I understand wanting fewer dependencies, but gut-reaction is that it's a bad move in the unsafe world of C to rewrite something that already has a far more audited, ubiquitous implementation.

3 comments

They're still using zlib to do the heavy lifting. It's not a large patch.

https://public-inbox.org/git/1328fe72-1a27-b214-c226-d239099...

> So the internal implementation takes 17% longer on the Linux repo, but

> uses 2% less CPU time. That's because the external gzip can run in

> parallel on its own processor, while the internal one works sequentially

> and avoids the inter-process communication overhead.

> What are the benefits? Only an internal sequential implementation can

> offer this eco mode, and it allows avoiding the gzip(1) requirement.

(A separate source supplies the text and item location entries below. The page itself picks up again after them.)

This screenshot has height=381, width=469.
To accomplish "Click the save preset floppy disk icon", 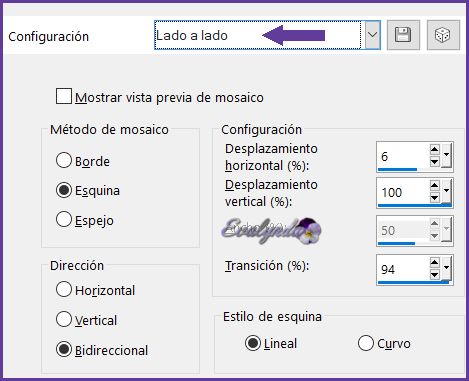I will click(x=403, y=35).
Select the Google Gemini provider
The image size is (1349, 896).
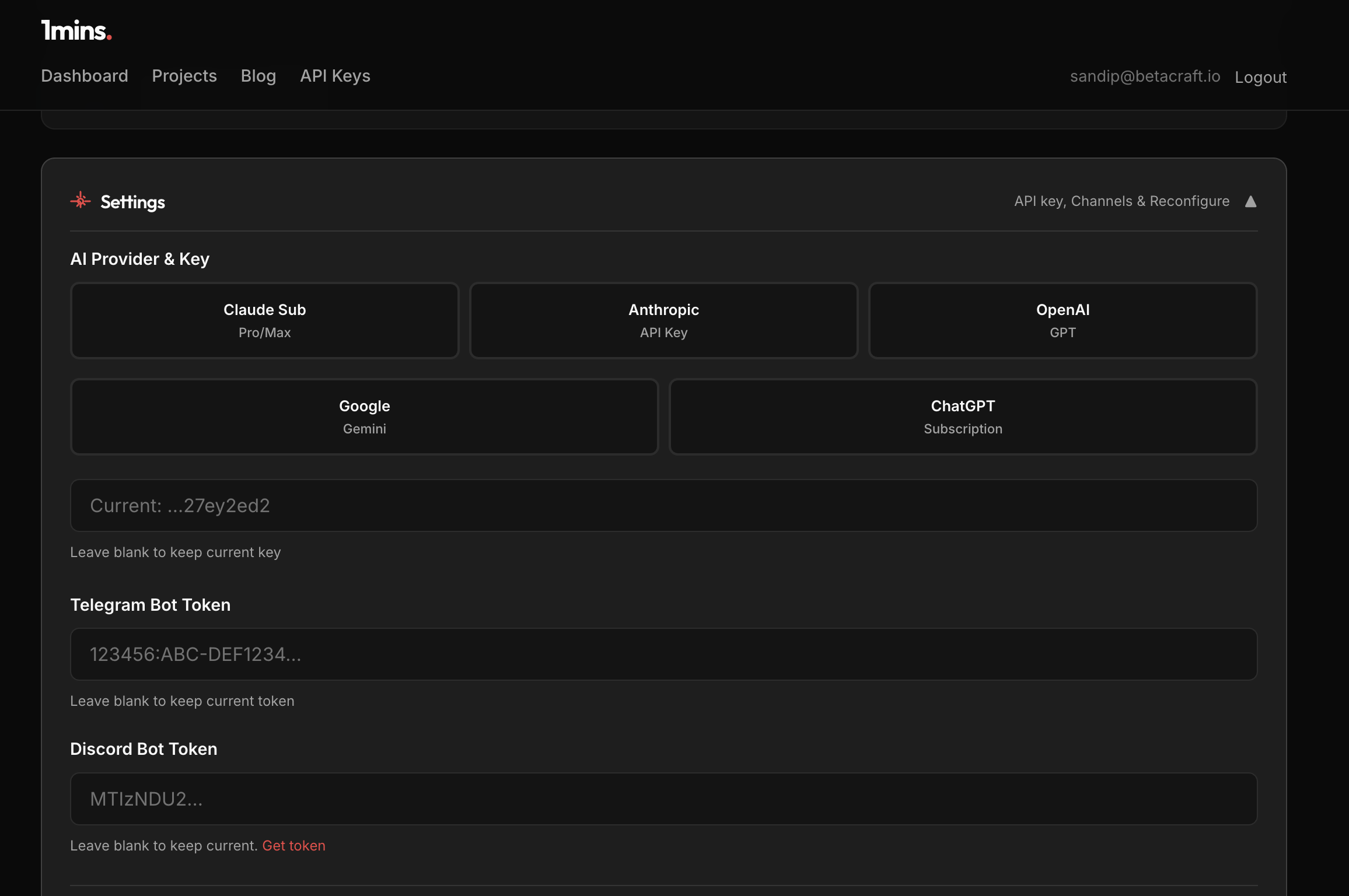point(364,416)
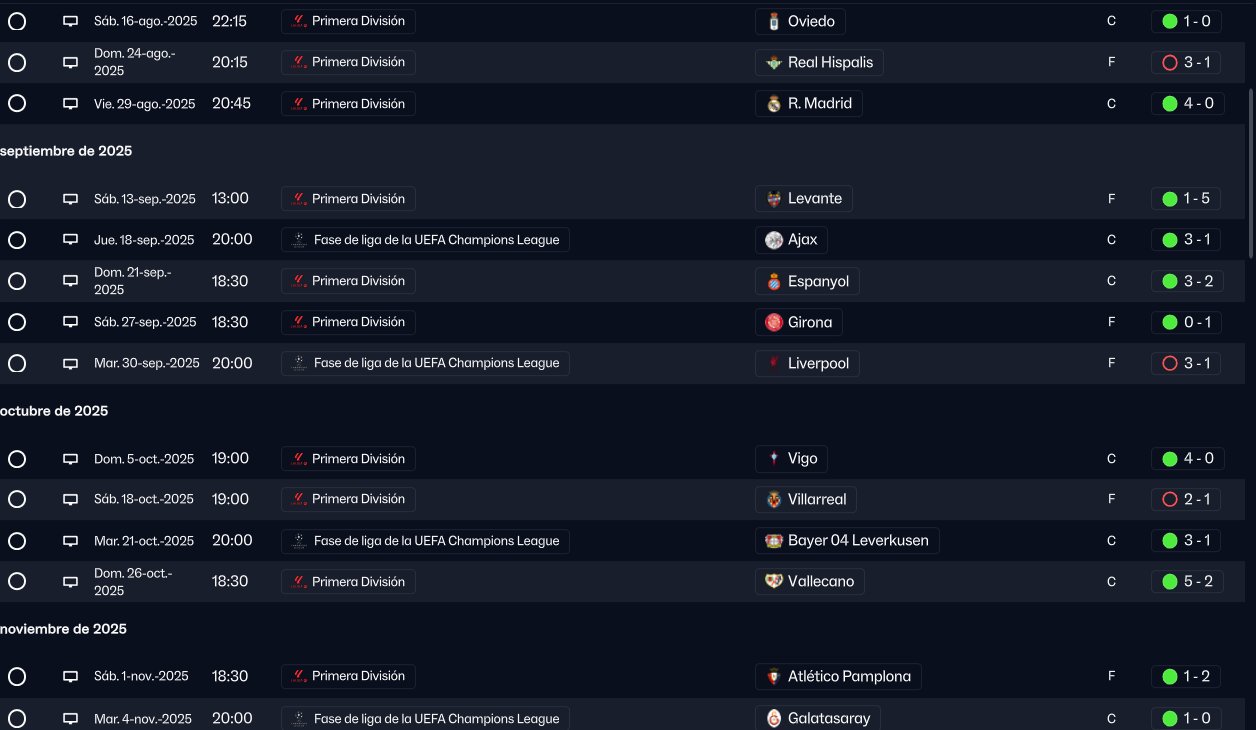Click the Liverpool club crest icon
1256x730 pixels.
[773, 363]
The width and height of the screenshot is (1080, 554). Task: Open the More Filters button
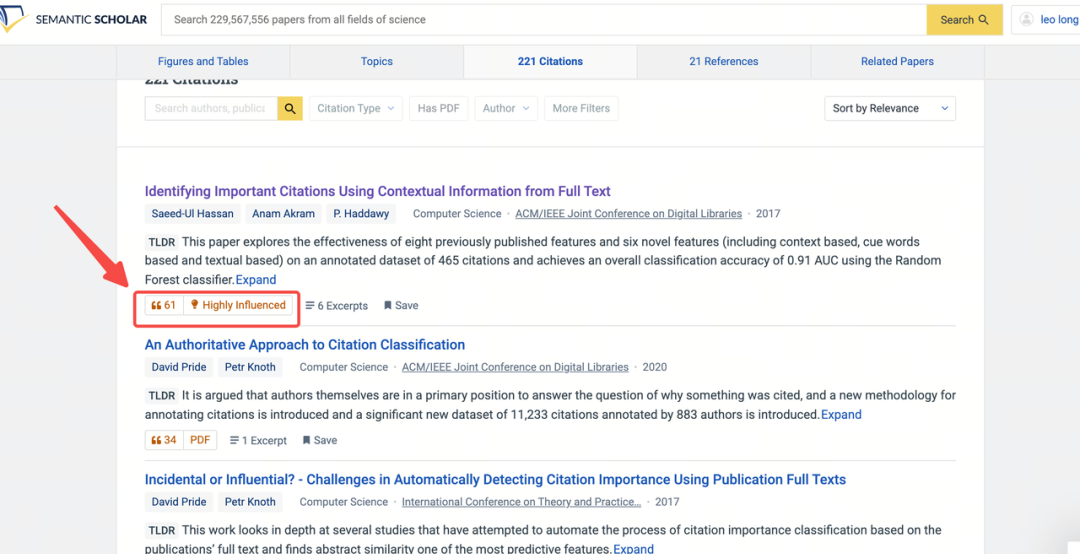pos(581,108)
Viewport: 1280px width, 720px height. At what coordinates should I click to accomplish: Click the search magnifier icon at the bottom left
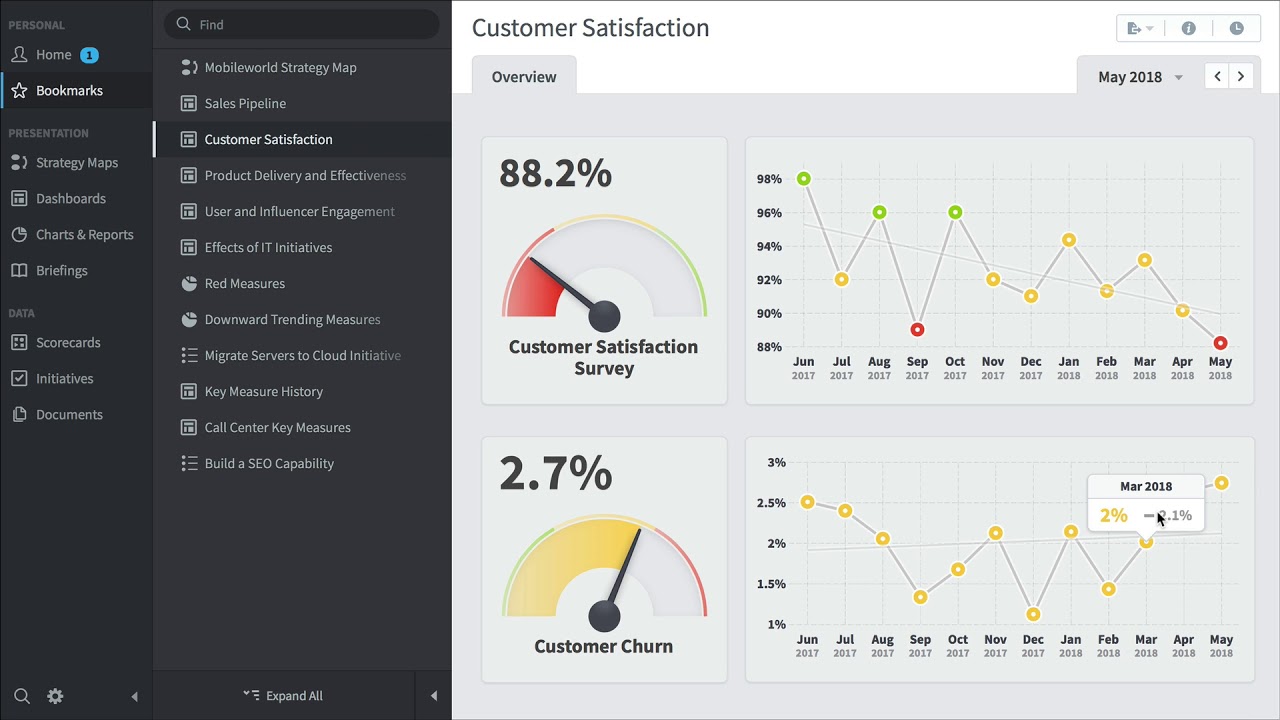point(22,696)
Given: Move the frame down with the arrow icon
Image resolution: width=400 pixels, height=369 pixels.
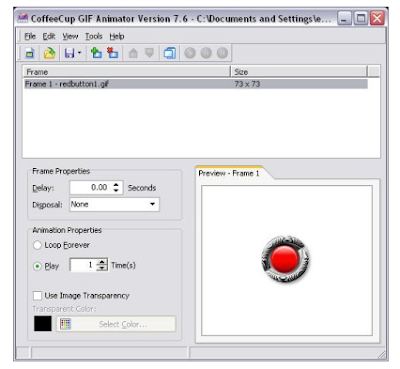Looking at the screenshot, I should [149, 53].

It seems like they changed it because it uses less CPU, which makes sense in a "we're a global git hosting company" perspective, but less so for users who run the command themselves. They intentionally made it 17% slower to save 2% of CPU time, which probably makes sense at their scale, but for every user who run the command locally to lose 17% more of time?

This was a change in the upstream git project, I don't think it came from GitHub necessarily?

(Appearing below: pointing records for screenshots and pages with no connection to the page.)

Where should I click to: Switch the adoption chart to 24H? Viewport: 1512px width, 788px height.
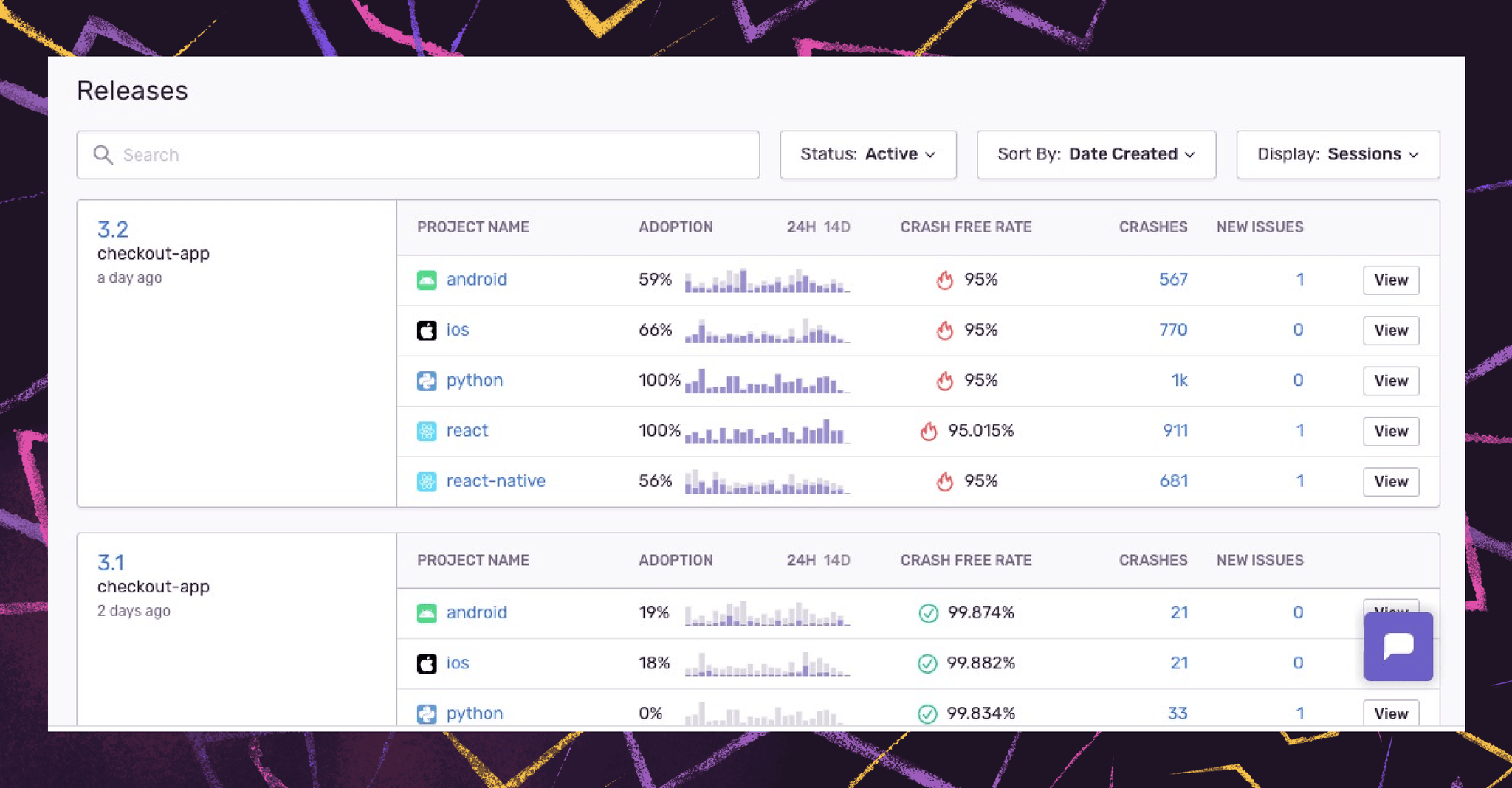(x=800, y=227)
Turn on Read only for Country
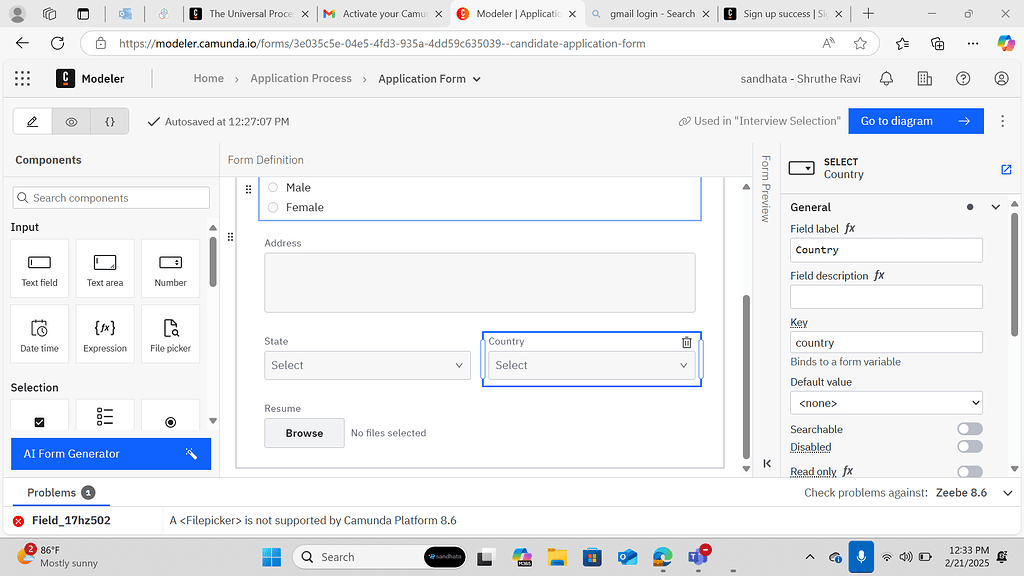The width and height of the screenshot is (1024, 576). (969, 470)

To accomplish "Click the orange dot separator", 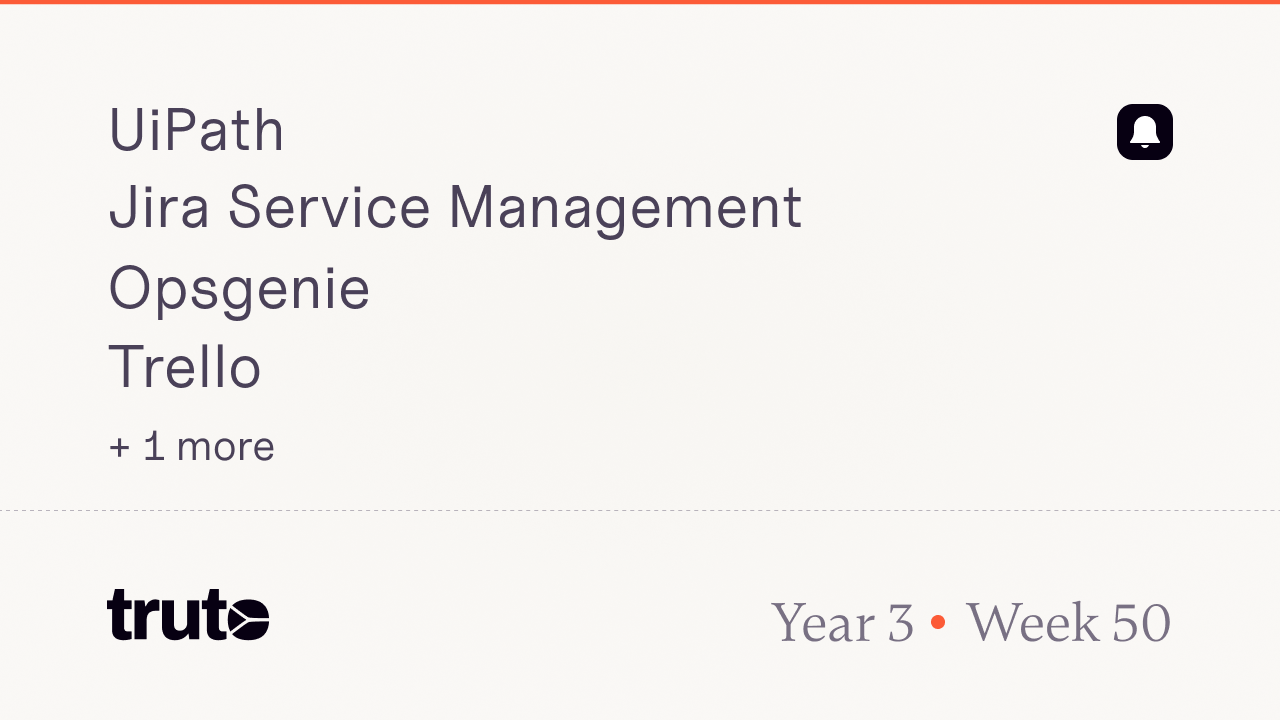I will [937, 622].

Looks like the author is the maintainer of "Git for Windows", and similar, which I can imagine makes for a reasonable argument for reducing dependencies. zlib is already a library dependency, just use that instead of needing people to bundle up a gzip binary along with git, too.

https://lore.kernel.org/git/pull.145.git.gitgitgadget@gmail....

Because they pay for the 2% CPU time, not for the 17% local time. In theory the user also pays for 2% less CPU time, but they are much less likely to be CPU limited in their build processes.

Of course 17% more time may not really be that much for most processes. Are we talking about 17% more of a second or of an hour?

It seems like if they really wanted to save CPU they'd be caching the outputs. I fail to see why they would be recompressing years-old release tags. This seems like optimization at the wrong level.

That's without even mentioning the absurdity of saving 2% CPU but still using zlib.

“Their own” implementation is just zlib, already in use throughout git since the dawn of the project for other purposes like blob storage [1].

Depending on how you measure it, zlib might be considered significantly more ubiquitous than gzip itself. At any rate it’s certainly no less battle tested.

[1] https://git-scm.com/book/en/v2/Git-Internals-Git-Objects

I think "Drop the dependency on gzip" for something like Git trumps a bit more exposure (which can be mitigated with thorough reviews).